**MATERIAL PROVIDED:**

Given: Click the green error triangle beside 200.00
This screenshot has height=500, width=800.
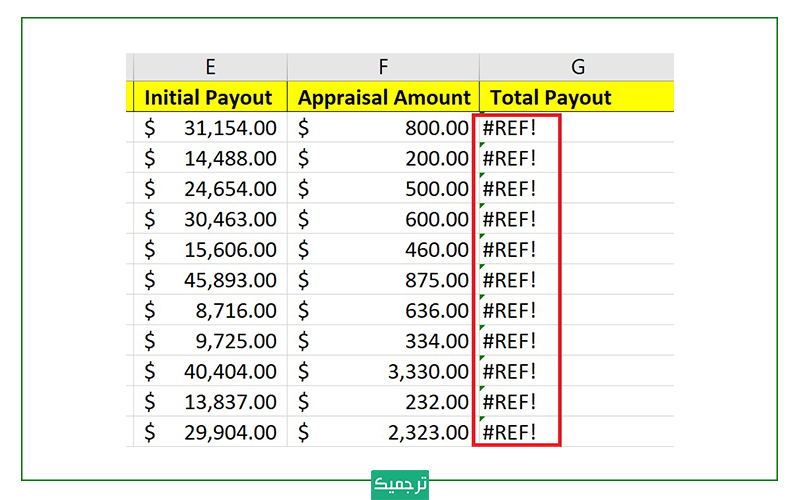Looking at the screenshot, I should coord(482,147).
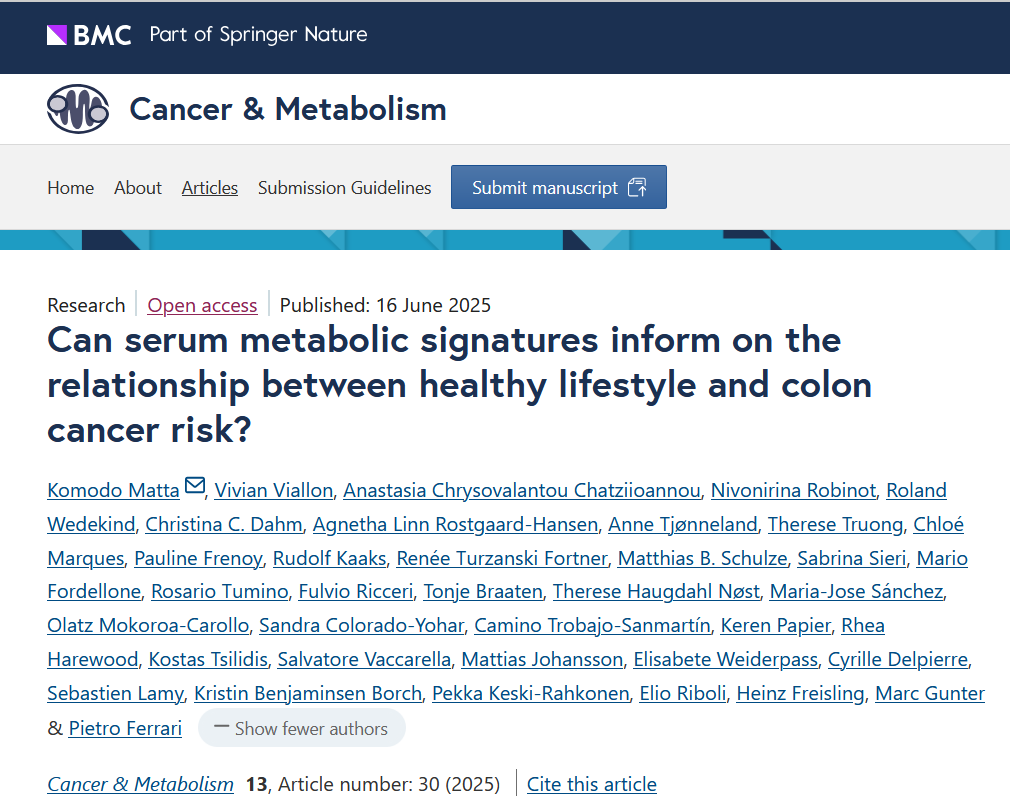View author Elio Riboli's details
Screen dimensions: 1010x805
[x=683, y=694]
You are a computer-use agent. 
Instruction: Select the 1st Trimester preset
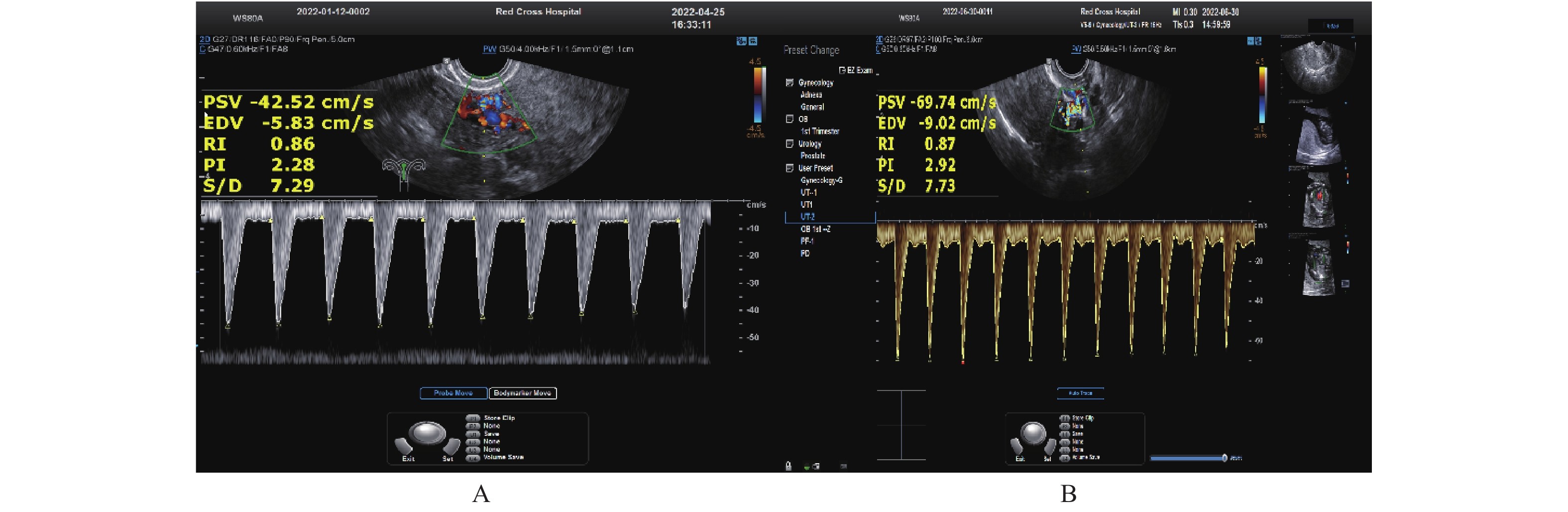pyautogui.click(x=819, y=131)
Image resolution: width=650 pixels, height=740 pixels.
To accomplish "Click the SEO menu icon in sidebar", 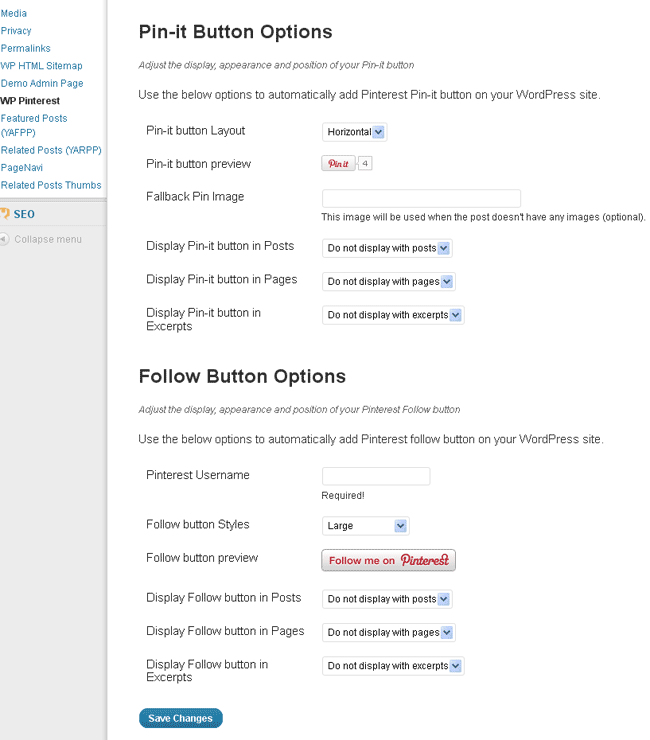I will [x=5, y=214].
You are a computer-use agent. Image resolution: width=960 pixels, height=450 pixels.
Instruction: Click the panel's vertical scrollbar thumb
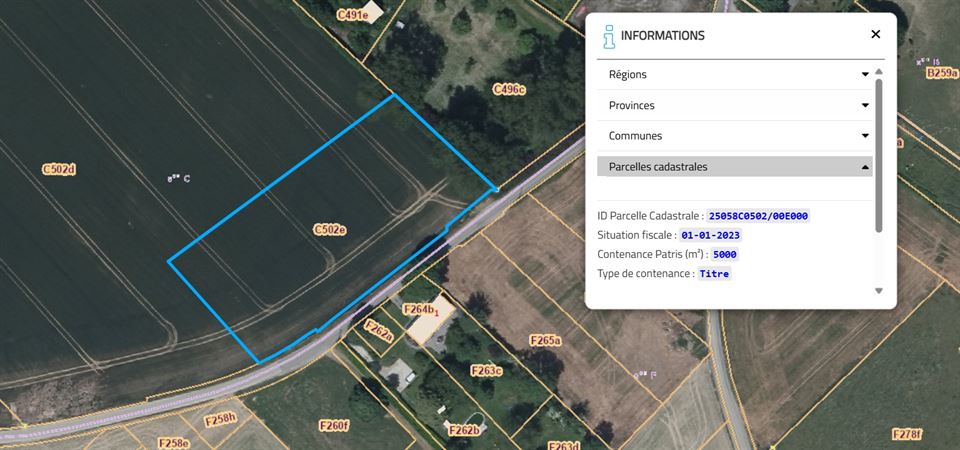[x=879, y=155]
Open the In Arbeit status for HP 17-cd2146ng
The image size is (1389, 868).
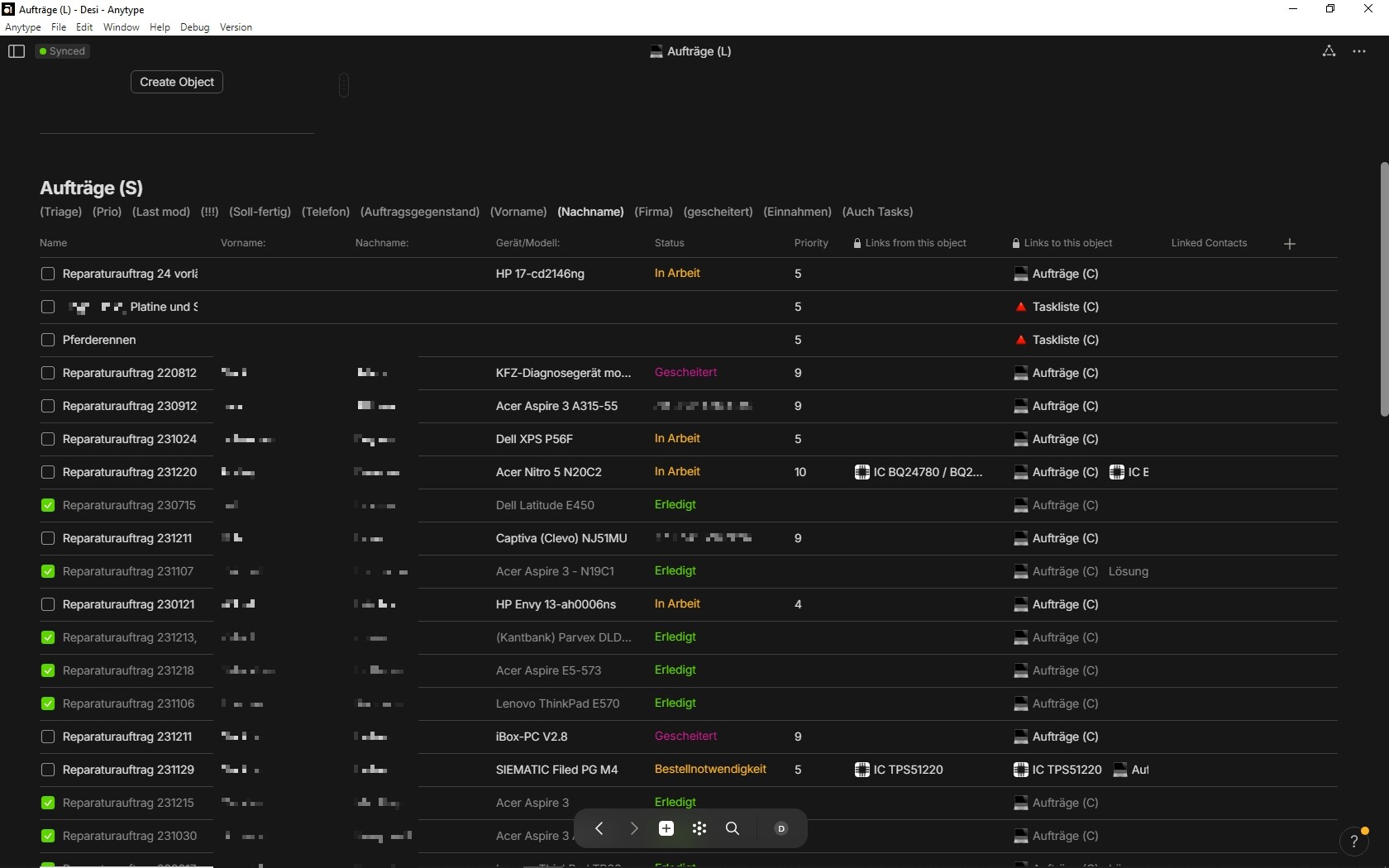point(677,274)
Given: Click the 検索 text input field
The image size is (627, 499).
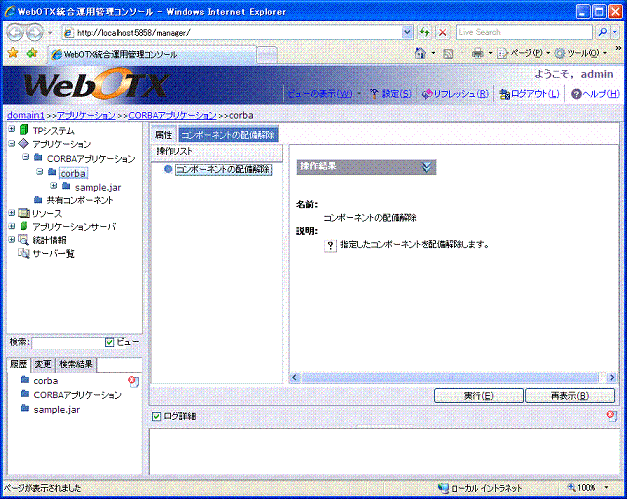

**TASK INSTRUCTIONS:**
Among the lines above, find those containing the word "agent" and copy each.

**RESPONSE:**
You are a computer-use agent. 
You are a computer-use agent. Image resolution: width=960 pixels, height=450 pixels.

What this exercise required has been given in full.